Piech: na wsi staramy się pracować ponad podziałami politycznymi
W swoim wystąpieniu Piech podkreślił również, że zdanie wygłoszone przez asystentkę europosła dotyczące tego, że „nawet ludowcy odpuścili sobie wiejski elektorat” jest bardzo smutne. Rolnik dodał również, iż polscy producenci rolni od lat starają się pracować ponad podziałami politycznymi, bo nie jest ich stać na to, by sympatyzować z konkretnym ugrupowaniem politycznym.

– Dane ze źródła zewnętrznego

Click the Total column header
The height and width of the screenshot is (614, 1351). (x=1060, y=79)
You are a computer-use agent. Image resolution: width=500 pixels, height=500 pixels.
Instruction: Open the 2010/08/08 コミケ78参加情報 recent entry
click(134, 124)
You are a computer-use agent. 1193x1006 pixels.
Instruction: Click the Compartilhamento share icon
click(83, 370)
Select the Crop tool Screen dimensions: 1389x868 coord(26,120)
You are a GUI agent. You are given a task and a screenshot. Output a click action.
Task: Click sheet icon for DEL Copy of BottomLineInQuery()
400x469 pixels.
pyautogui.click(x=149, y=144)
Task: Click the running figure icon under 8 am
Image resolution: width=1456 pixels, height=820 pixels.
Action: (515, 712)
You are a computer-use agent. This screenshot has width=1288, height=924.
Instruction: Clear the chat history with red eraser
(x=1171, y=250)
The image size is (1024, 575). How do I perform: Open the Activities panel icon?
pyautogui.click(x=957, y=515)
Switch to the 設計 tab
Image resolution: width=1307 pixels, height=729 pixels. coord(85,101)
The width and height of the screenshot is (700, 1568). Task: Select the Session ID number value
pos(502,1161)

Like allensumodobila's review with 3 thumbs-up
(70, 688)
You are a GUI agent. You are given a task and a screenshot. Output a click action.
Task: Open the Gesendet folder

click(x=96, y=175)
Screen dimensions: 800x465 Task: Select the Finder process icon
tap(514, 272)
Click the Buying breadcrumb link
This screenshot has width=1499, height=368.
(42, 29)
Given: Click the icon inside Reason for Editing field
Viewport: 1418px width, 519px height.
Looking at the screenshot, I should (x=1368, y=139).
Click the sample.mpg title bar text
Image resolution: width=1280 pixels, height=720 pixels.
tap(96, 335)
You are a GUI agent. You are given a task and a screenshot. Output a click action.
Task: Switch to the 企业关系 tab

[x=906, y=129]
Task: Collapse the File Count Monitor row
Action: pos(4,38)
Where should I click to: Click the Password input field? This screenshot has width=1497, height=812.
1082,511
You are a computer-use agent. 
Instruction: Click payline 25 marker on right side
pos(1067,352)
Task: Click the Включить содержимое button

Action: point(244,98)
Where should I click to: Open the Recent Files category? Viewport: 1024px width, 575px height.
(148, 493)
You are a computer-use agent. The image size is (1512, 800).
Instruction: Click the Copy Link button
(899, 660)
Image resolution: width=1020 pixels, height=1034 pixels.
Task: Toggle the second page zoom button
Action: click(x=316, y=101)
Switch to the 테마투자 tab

– Stwierdzenie przez panią, że „nawet ludowcy odpuścili sobie wiejski elektorat” sugeruje, że Koalicja Obywatelska, w zupełności Platforma Obywatelska, zrobiły to już dawno, a szkoda. My na wsi staramy się pracować ponad podziałami politycznymi. Nas nie jest stać na sympatie, dopóki, dopóty rządzący dbają o nasze interesy, bo dbając o nasze interesy, dbają o interesy Polaków i mieszkańców Unii Europejskiej. My nie widzimy w UE samego zła, bo widzimy też dobre rzeczy – dodaje Piech.
Rolnik prosi o szacunek
Wystąpienie Piecha zakończyła prośba o szacunek do rolników i nie krzywdzenie ich wmawianiem faktów, które tak naprawdę nie mają miejsca.
– Widzimy też problem z pewnym kierunkiem, który prowadzi do zejścia na manowce już w tej chwili. Proszę nie traktować mieszkańców wsi z góry, nie wmawiać nam sympatii politycznych, bo tak naprawdę może to wywołać skrajne nastroje na wsi i możemy zacząć głosować na naprawdę dziwnych ludzi. Na razie, zachowujemy naprawdę złoty środek w poglądach. Oglądamy różne telewizje po to, żeby być bliżej prawdy, a nie ulegać próbie indoktrynowania z jednej czy drugiej strony. Szanujmy rolników Pani Anno i Panie Premierze. Naprawdę, nie stereotypujmy, bo to jest krzywdzące – podsumowuje Piech.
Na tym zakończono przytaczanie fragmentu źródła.